American actor (1833–1893)

Edwin Thomas Booth (November 13, 1833 – June 7, 1893) was an American stage actor and theatrical manager who toured throughout the United States and the major capitals of Europe, performing Shakespearean plays. In 1869, he founded Booth's Theatre in New York. He is considered by many to be the greatest American actor of the 19th century. However, his achievements are often overshadowed in modern discourse by his relationship with his younger brother, actor John Wilkes Booth, who assassinated the 16th president of the United States, Abraham Lincoln.

==Early life==
Booth was born in Bel Air, Maryland, into the Anglo-American theatrical Booth family. He was the son of the famous actor Junius Brutus Booth, an Englishman, and his mistress (later wife) Mary Ann Holmes. He was named after Edwin Forrest and Thomas Flynn, two of Junius' colleagues. He was the younger brother of Junius Brutus Booth Jr. and the elder brother of John Wilkes Booth.
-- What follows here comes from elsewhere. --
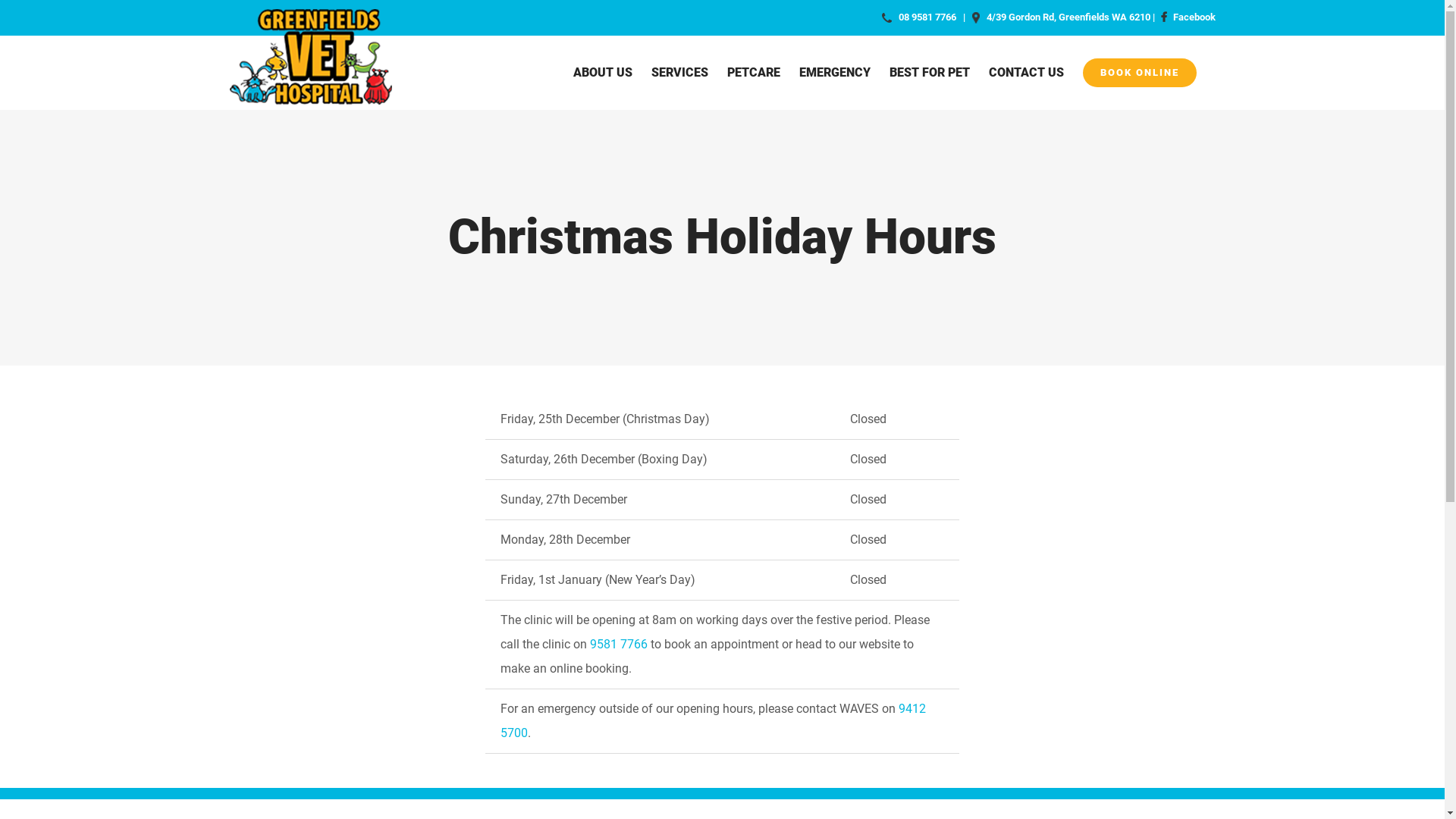 The height and width of the screenshot is (819, 1456). Describe the element at coordinates (799, 72) in the screenshot. I see `'EMERGENCY'` at that location.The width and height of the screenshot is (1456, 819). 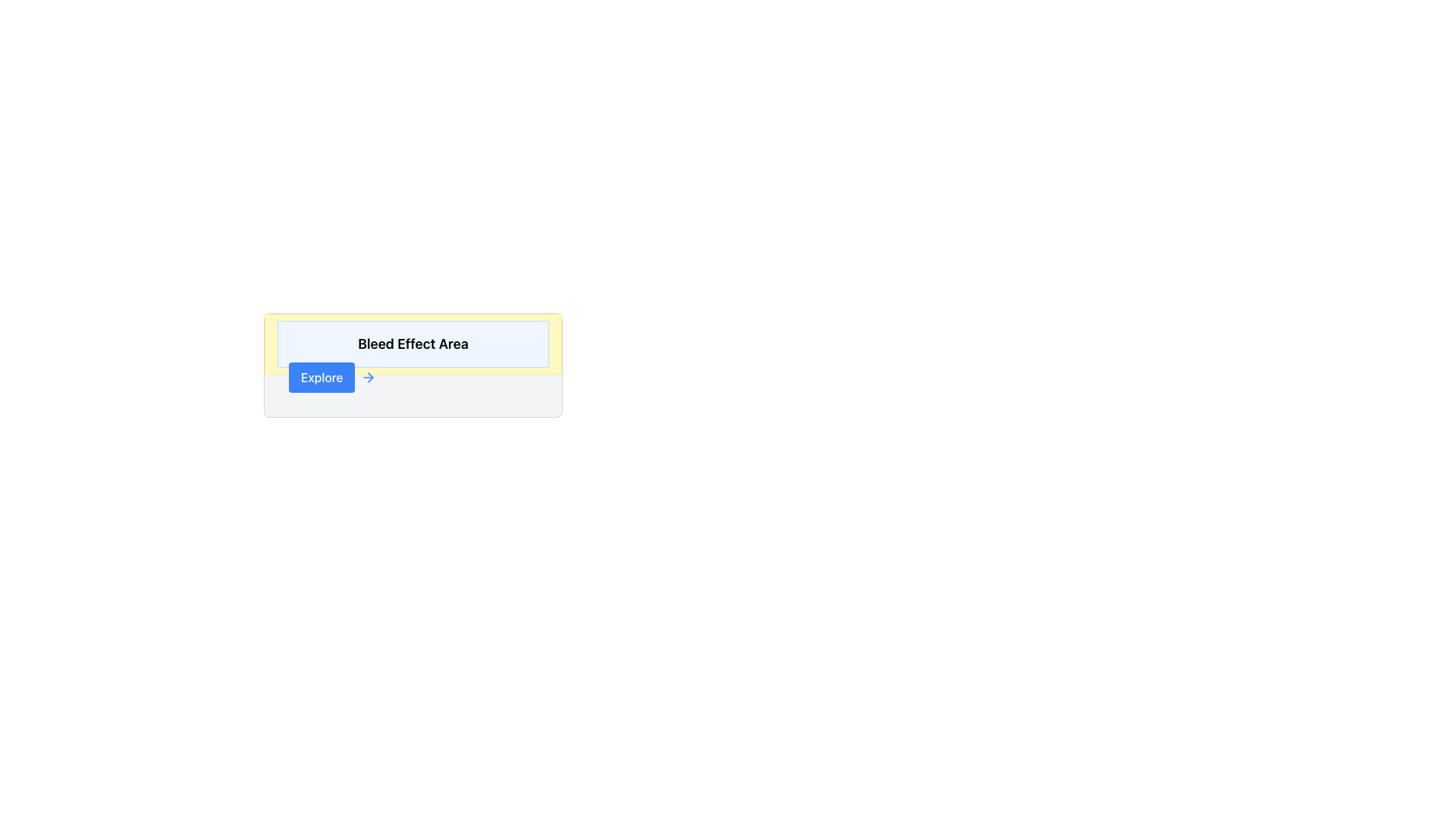 What do you see at coordinates (369, 376) in the screenshot?
I see `the arrow icon located to the right of the 'Explore' button` at bounding box center [369, 376].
Nora Titone, in her book My Thoughts Be Bloody, recounts how the shame and ambition of Junius Brutus Booth's three actor sons, Junius Jr. (who never achieved the level of stardom of his younger brothers), Edwin, and John Wilkes, spurred them to strive, as rivals, for achievement and acclaim. Politically Edwin was a Unionist; John supported the Confederacy and later became notorious as the assassin of President Abraham Lincoln.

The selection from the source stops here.